━━━ Input records ━━━

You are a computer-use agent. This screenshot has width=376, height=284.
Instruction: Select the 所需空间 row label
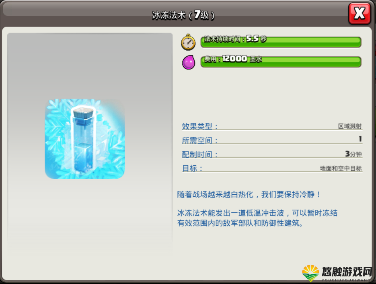click(199, 140)
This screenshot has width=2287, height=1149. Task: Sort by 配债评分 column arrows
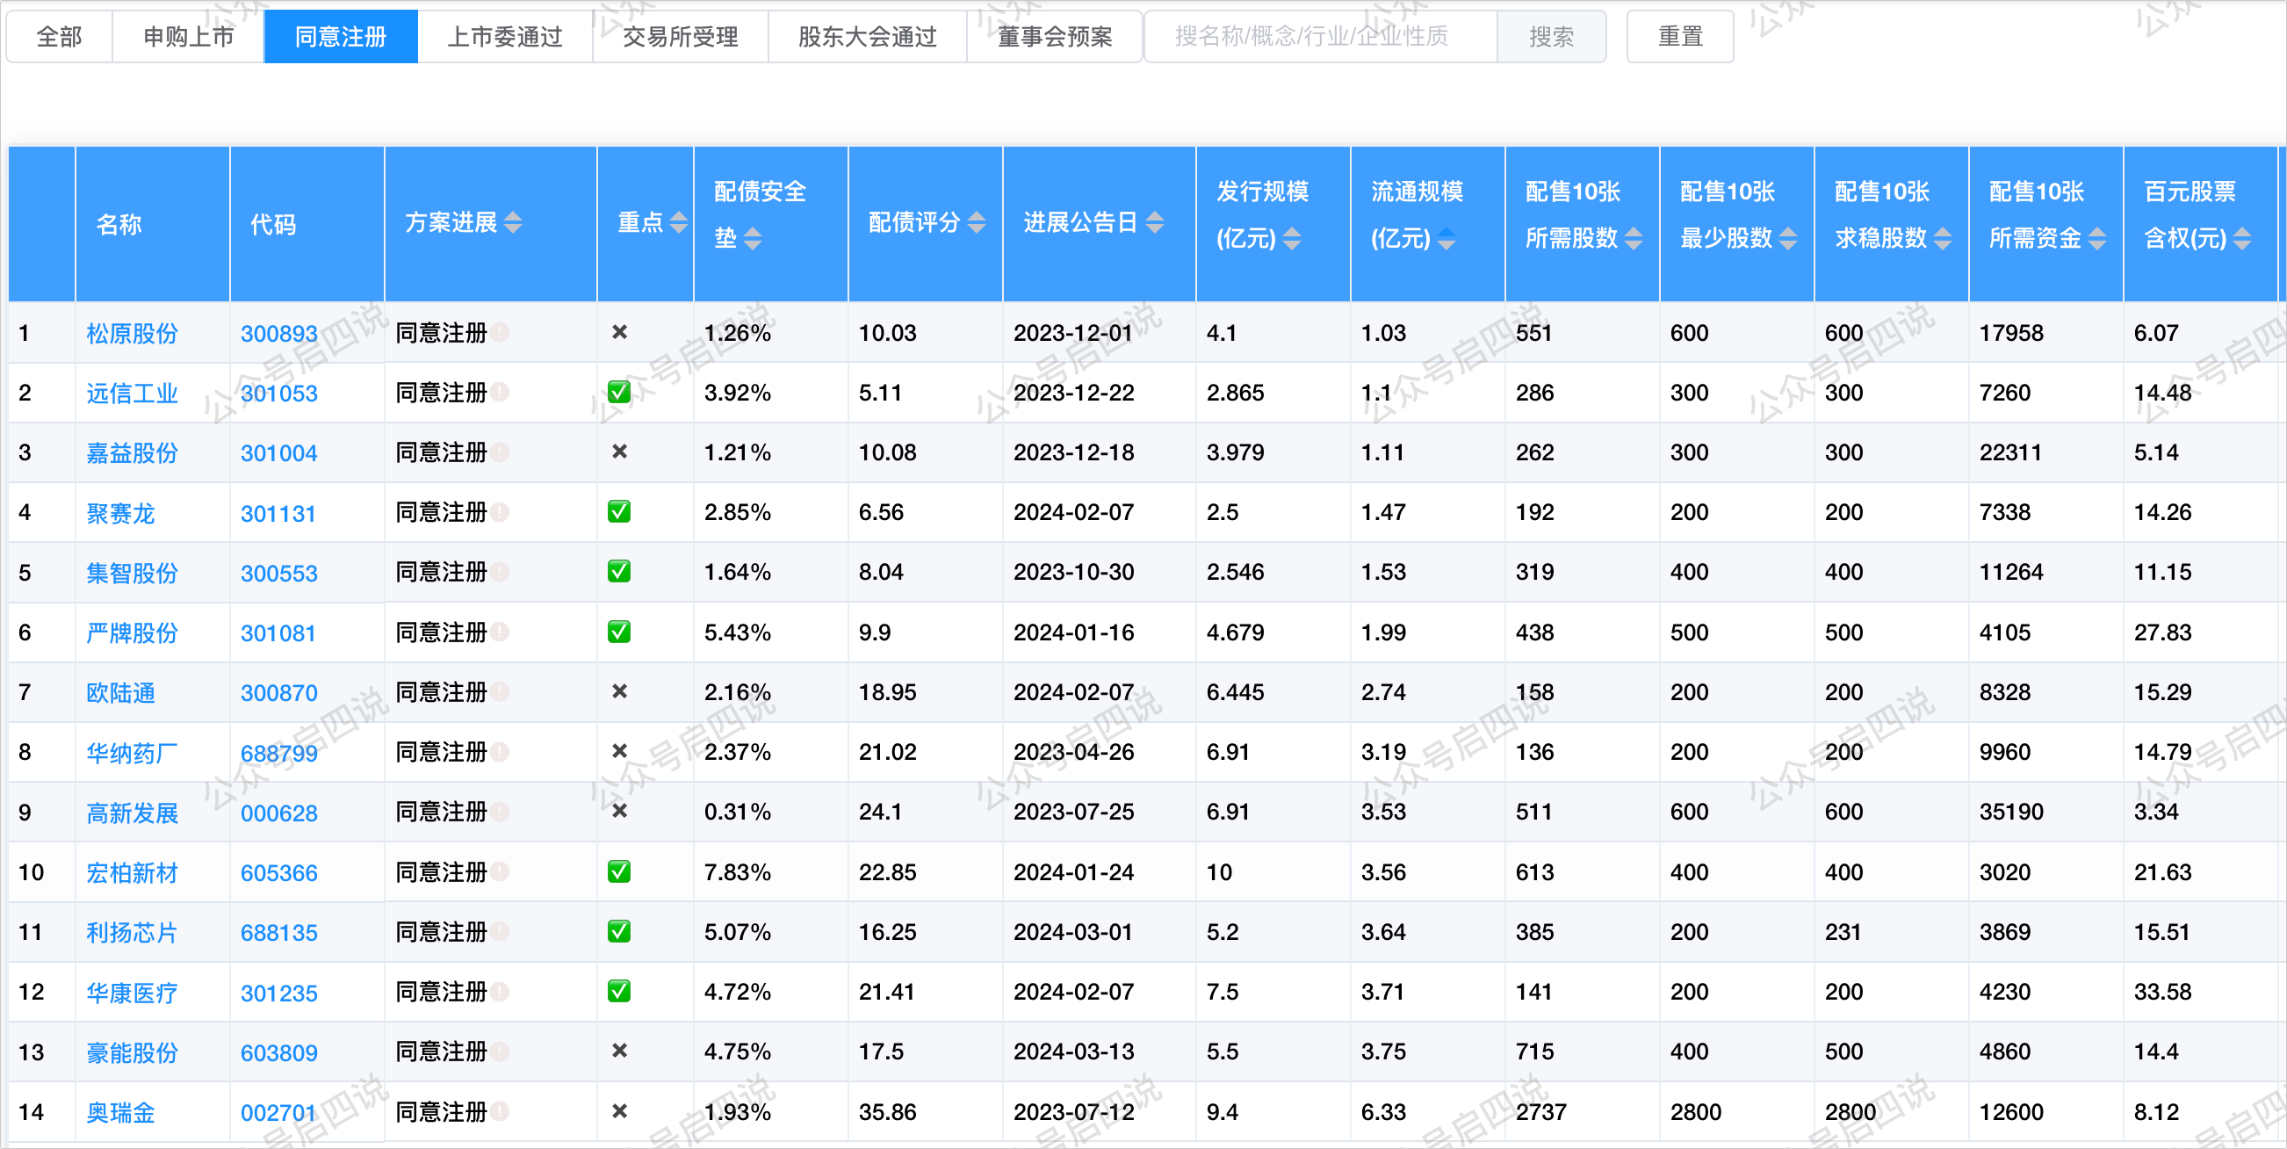(x=976, y=222)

━━━

▶ Challenge:
Convert the material above into a JSON list of strings, one string per line, leaving out blank lines and the pictures.

▶ Answer to this task:
[
  "You are a computer-use agent. This screenshot has width=376, height=284.",
  "Instruction: Select the 所需空间 row label",
  "click(199, 140)",
  "This screenshot has width=2287, height=1149. Task: Sort by 配债评分 column arrows",
  "(x=976, y=222)"
]